• [What the task requires]: For the listing below, return the line containing "Where should I click to: Open Settings", the line containing "Task: Go back using the back arrow", and all lines in between, exactly as written and nothing else.
### Recorded information
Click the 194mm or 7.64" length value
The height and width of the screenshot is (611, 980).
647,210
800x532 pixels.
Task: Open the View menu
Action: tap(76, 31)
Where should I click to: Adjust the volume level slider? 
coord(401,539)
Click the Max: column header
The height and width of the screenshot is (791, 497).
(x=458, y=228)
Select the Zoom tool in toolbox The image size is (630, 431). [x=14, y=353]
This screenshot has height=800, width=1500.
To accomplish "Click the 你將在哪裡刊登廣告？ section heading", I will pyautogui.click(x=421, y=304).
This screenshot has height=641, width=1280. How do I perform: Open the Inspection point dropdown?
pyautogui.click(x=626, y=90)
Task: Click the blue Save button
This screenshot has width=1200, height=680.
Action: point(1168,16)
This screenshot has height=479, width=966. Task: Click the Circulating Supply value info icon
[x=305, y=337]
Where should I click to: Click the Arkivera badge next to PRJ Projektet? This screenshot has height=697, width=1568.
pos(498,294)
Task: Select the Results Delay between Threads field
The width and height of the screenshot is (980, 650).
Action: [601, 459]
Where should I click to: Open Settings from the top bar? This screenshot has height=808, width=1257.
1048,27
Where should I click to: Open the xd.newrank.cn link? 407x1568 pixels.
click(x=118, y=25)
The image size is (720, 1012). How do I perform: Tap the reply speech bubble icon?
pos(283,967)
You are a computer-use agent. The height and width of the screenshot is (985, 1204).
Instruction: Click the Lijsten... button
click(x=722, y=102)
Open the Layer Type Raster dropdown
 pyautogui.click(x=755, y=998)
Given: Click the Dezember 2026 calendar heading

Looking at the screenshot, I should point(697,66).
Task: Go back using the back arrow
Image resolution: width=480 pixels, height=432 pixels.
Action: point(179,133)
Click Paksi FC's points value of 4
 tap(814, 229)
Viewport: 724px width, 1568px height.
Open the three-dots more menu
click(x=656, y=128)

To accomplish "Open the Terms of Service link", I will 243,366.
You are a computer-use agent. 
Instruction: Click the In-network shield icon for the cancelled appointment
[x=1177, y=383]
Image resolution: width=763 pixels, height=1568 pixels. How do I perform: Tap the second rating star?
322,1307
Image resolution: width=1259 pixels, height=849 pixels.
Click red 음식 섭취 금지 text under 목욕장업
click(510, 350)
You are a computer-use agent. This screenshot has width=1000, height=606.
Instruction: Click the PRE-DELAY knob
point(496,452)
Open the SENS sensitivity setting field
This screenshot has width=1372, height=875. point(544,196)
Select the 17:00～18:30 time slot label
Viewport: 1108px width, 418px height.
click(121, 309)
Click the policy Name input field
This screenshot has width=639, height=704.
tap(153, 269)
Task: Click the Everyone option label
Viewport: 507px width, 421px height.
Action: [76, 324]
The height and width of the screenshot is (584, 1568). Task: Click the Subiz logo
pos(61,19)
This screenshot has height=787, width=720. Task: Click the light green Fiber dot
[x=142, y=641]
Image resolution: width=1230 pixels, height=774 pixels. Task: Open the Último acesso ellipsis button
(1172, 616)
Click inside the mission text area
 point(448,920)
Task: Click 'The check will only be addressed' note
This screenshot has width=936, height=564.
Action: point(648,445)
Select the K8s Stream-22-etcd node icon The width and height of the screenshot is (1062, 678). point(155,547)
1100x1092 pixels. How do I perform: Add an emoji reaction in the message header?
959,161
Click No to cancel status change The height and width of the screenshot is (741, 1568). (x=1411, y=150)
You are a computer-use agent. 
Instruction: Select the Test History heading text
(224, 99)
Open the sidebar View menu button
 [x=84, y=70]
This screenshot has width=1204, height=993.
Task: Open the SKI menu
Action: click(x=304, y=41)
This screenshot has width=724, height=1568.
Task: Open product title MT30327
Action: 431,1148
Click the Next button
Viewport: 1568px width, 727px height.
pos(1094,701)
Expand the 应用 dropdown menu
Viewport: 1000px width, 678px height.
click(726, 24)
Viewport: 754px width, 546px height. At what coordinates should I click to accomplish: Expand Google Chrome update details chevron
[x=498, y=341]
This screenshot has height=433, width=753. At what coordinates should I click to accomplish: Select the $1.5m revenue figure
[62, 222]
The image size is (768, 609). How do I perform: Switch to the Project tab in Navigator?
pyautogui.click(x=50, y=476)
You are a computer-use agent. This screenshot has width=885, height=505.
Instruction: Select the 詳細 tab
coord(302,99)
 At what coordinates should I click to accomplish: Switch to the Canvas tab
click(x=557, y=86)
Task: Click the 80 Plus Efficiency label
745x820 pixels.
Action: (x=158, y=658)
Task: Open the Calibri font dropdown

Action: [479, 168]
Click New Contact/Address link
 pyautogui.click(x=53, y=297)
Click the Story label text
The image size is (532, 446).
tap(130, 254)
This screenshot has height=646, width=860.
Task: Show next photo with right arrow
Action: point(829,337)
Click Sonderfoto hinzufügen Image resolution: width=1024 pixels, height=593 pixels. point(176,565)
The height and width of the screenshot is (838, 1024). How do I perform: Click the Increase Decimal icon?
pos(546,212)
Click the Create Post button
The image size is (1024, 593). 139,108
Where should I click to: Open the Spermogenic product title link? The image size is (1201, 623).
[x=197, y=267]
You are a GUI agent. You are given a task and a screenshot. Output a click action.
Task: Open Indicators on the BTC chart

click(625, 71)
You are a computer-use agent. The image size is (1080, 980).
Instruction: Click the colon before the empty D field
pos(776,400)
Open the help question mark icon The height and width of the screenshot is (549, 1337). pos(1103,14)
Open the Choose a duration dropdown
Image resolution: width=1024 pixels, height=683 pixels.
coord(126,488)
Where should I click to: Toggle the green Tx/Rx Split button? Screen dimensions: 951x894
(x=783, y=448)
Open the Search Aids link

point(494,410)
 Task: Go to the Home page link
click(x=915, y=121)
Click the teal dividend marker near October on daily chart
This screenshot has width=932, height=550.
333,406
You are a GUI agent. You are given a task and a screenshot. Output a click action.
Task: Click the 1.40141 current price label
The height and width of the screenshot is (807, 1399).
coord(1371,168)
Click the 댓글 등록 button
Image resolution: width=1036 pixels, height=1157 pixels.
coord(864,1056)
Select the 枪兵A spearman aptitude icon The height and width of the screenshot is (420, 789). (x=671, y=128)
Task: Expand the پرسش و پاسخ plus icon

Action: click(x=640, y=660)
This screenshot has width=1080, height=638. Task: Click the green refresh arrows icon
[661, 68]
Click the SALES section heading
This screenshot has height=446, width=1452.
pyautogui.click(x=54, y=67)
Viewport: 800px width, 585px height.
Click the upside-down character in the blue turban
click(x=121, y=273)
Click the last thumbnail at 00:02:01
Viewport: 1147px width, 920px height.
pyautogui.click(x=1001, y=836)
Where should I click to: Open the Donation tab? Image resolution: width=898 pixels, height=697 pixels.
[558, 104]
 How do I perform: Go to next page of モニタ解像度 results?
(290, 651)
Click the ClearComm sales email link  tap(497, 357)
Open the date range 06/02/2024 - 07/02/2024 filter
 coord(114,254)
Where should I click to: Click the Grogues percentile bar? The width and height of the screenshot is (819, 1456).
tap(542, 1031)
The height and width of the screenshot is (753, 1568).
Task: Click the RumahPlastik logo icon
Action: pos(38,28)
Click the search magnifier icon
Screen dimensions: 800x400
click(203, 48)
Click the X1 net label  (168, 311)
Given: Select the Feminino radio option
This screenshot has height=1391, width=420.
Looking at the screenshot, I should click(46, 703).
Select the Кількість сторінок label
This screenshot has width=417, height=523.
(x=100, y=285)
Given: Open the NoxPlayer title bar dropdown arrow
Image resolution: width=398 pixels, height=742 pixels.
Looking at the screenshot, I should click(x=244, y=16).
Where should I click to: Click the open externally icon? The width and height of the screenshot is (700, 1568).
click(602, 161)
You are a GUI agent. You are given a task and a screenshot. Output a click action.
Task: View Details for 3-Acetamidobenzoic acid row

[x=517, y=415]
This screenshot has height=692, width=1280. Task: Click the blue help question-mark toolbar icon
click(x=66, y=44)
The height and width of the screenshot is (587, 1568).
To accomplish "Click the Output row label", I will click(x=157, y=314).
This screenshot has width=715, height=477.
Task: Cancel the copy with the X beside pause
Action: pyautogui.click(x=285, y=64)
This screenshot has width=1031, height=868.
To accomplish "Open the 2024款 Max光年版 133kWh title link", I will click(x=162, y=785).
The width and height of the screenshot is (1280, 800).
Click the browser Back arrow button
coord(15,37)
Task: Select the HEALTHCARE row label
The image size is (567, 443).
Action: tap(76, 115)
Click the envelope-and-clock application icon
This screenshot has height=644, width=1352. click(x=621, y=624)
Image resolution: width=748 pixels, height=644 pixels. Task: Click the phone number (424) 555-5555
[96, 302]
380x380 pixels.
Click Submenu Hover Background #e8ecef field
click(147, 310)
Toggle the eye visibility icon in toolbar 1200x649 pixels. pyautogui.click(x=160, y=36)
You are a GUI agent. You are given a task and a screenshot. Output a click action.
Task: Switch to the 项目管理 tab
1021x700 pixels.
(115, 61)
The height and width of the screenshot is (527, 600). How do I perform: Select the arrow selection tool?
######
• [Solution]:
Where should I click to: Open Settings from the top bar? This screenshot has height=808, width=1257.
1048,27
Where should I click to: Open the xd.newrank.cn link? 407x1568 pixels.
click(x=118, y=25)
The image size is (720, 1012). How do I perform: Tap the reply speech bubble icon?
pos(283,967)
You are a computer-use agent. The height and width of the screenshot is (985, 1204).
Instruction: Click the Lijsten... button
click(x=722, y=102)
Open the Layer Type Raster dropdown
 pyautogui.click(x=755, y=998)
Given: Click the Dezember 2026 calendar heading

Looking at the screenshot, I should point(697,66).
Task: Go back using the back arrow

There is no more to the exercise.